--- Texto do exercício ---

O “paciente judiciário”, denominação utilizada pelo C. Conselho Nacional de Justiça, pode ser oriundo de processos de interdição nos casos de idosos e adultos, ou pedido de autorização em razão de o paciente ser incapaz, bem como de medidas de segurança.
Apesar de não ser necessária a tutela jurisdicional quando há concordância dos pais ou representantes legais, muitos vezes o magistrado, premido por demanda das partes, defere o pedido de autorização. Infelizmente, há muitas instituições de internação que exigem do familiar do paciente, aproveitando-se do desgaste emocional em que se encontram, essa autorização, fraudando, pois, as exigências legais.

--- Material listado ---

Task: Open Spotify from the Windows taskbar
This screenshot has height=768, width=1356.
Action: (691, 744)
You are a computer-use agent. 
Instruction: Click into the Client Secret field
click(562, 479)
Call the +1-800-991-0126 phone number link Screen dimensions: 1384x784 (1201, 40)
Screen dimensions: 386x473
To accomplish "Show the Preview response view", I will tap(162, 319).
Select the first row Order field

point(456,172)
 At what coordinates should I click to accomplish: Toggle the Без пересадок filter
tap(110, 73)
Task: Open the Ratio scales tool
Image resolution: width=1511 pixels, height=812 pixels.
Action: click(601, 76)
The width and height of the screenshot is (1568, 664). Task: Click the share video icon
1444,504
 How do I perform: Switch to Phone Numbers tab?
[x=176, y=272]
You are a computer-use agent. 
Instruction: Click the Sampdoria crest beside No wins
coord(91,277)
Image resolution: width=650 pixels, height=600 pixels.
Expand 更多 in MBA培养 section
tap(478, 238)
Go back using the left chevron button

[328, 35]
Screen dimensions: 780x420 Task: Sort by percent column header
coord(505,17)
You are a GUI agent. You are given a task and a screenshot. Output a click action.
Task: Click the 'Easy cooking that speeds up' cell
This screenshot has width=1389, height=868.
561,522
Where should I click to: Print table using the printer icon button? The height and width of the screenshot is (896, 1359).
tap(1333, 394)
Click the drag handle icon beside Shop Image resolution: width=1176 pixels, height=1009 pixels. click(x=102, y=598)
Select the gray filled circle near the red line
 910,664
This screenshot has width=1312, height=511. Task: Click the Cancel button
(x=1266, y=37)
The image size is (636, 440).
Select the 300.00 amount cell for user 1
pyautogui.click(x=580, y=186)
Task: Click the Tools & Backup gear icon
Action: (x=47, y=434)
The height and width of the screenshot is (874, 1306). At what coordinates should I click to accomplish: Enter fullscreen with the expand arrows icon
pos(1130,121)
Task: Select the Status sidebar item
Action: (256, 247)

---

**Instruções das tarefas**.
**a.** Com base no texto sobre o paciente judiciário, responda:
(i) Que órgão usa a denominação "paciente judiciário"?
(ii) De quais procedimentos o paciente judiciário pode ser oriundo?
(iii) O que muitas instituições de internação exigem do familiar do paciente?
**b.** No texto sobre o paciente judiciário, reescreva o trecho de "Apesar de não" até "as exigências legais.", substituindo "magistrado" por "juiz".
**c.** Continue o texto sobre o paciente judiciário a partir do ponto em que ele termina.

**Respostas por tarefa**.
**a.**
(i) O Conselho Nacional de Justiça.
(ii) De processos de interdição, nos casos de idosos e adultos, de pedido de autorização em razão de o paciente ser incapaz e de medidas de segurança.
(iii) A autorização.

**b.**
Apesar de não ser necessária a tutela jurisdicional quando há concordância dos pais ou representantes legais, muitos vezes o juiz, premido por demanda das partes, defere o pedido de autorização. Infelizmente, há muitas instituições de internação que exigem do familiar do paciente, aproveitando-se do desgaste emocional em que se encontram, essa autorização, fraudando, pois, as exigências legais.

**c.**
No caso que deu origem a este expediente, e.g., podemos observar que não houve laudo médico, como prescreve o art. 6º, caput, da Lei Antimanicomial, apenas atestado de um psicólogo (fls. 10), portanto ficou claro que a situação não é nem rara, nem hipotética.
O único meio que este subscritor reputa possível no Poder Judiciário em evitar situações como a que deu causa a este expediente, bem como possibilite a devida comunicação entre o Tribunal de Justiça do Estado de São Paulo e a Secretaria da Saúde, seria a criação de uma guia com informações essenciais para a internação, órgão que compete, juntamente com a Agência Nacional de Vigilância Sanitária, Conselho Estadual de Vigilância Sanitária e o Ministério Público, realizar a fiscalização das instituições.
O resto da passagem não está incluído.